U.S. Secretary of State Antony Blinken met his Chinese counterpart Wang Yi on Saturday during a regional summit in Laos, hours after criticising Beijing’s “escalating and unlawful actions” in the South China Sea.

Blinken and Wang shook hands and exchanged greetings in front of cameras but made no comments before moving to closed-doors talks in what will be their sixth meeting since June 23, when Blinken visited Beijing in a significant sign of improvement for strained relations between the world’s two biggest economies.

Though Blinken had singled out China over its actions against U.S. defence ally the Philippines in the South China Sea during a meeting with Southeast Asian counterparts earlier on Saturday, he also lauded the two countries for their diplomacy after Manila completed a resupply mission to troops in an area also claimed by Beijing.

The troop presence has for years angered China, which has clashed repeatedly with the Philippines over Manila’s missions to a grounded navy ship at the Second Thomas Shoal, causing regional concern about an escalation.

The two sides this week reached an arrangement over how to conduct those missions.

“We are pleased to take note of the successful resupply today of the Second Thomas shoal, which is the product of an agreement reached between the Philippines and China,” Blinken told ASEAN foreign ministers.

“We applaud that and hope and expect to see that it continues going forward.”

Gaza Situation ‘Dire’

Blinken and Wang attended Saturday’s security-focussed ASEAN Regional Forum in Laos alongside top diplomats of major powers including Russia, India, Australia, Japan, the European, Britain and others, before heading to their meeting.

Blinken said earlier the United States was “working intensely every single day” to achieve a ceasefire in Gaza and find a path to more enduring peace and security.

His remarks follow those of Indonesian Foreign Minister Retno Marsudi, who said the need for sustainable peace was urgent and international law should be applied to all. The comment from the world’s largest Muslim-majority nation, was a veiled reference to recent decisions by two international courts over Israeli’s Gaza offensives.

“We cannot continue closing our eyes to see the dire humanitarian situation in Gaza,” she said.
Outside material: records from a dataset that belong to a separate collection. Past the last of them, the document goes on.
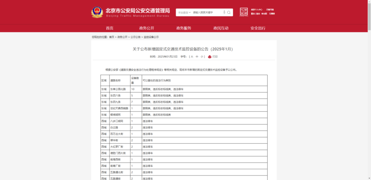Open the 首页 navigation menu item

pos(110,28)
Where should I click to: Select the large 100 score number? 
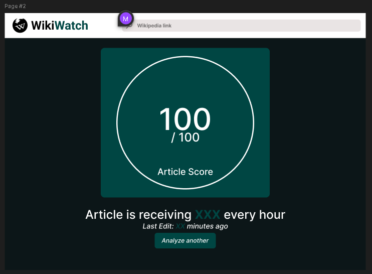point(184,119)
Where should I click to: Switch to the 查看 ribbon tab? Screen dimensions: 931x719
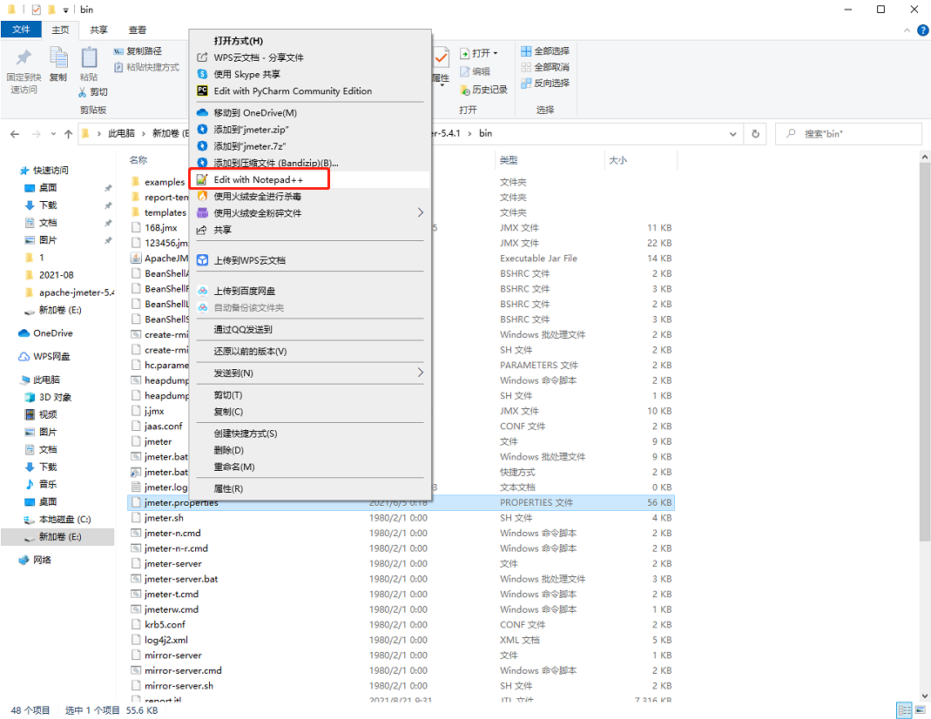[x=137, y=29]
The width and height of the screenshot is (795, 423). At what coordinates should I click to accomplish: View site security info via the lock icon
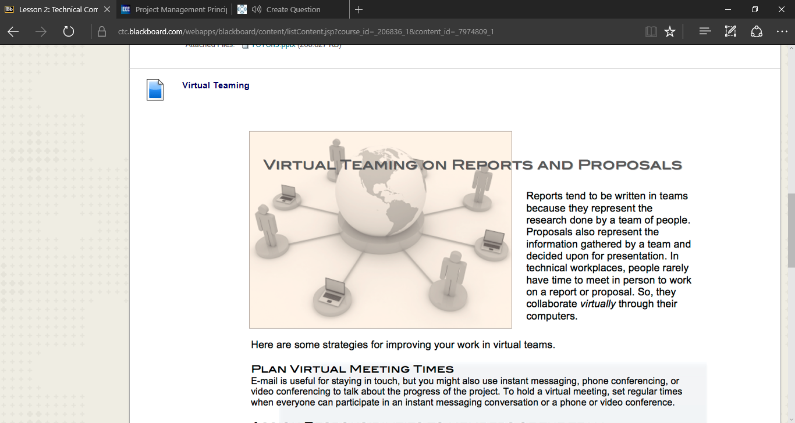[102, 31]
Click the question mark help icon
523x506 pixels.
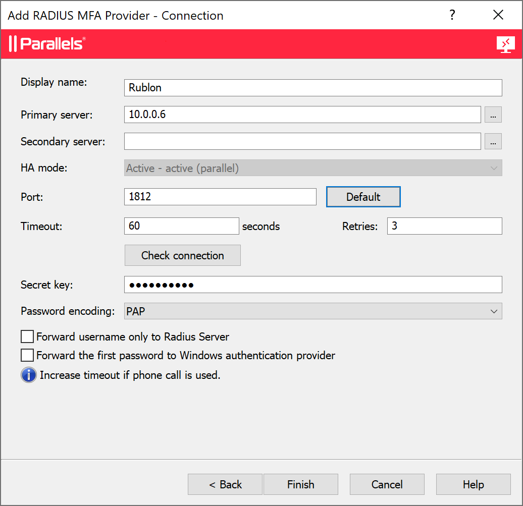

More than 39,000 Palestinians have been killed in the fighting in Gaza since Israel launched its incursion, according to Palestinian health authorities, who do not distinguish between fighters and non-combatants.

Israeli officials estimate that some 14,000 fighters from fighter groups including Hamas and Islamic Jihad, have been killed or taken prisoner, out of a force they estimated to number more than 25,000 at the start of the war.

The war began when Hamas attacked Israel on Oct. 7, killing 1,200 people and abducting some 250 others, according to Israeli tallies.

Also in Laos, Russia’s Foreign Minister Sergei Lavrov said guidelines on the operation of U.S. nuclear assets on the Korean peninsula were certain to add to regional security concerns.

Lavrov, according to South Korean news agency Yonhap, said he had not been briefed on the details of the plan, which was of concern to Russia.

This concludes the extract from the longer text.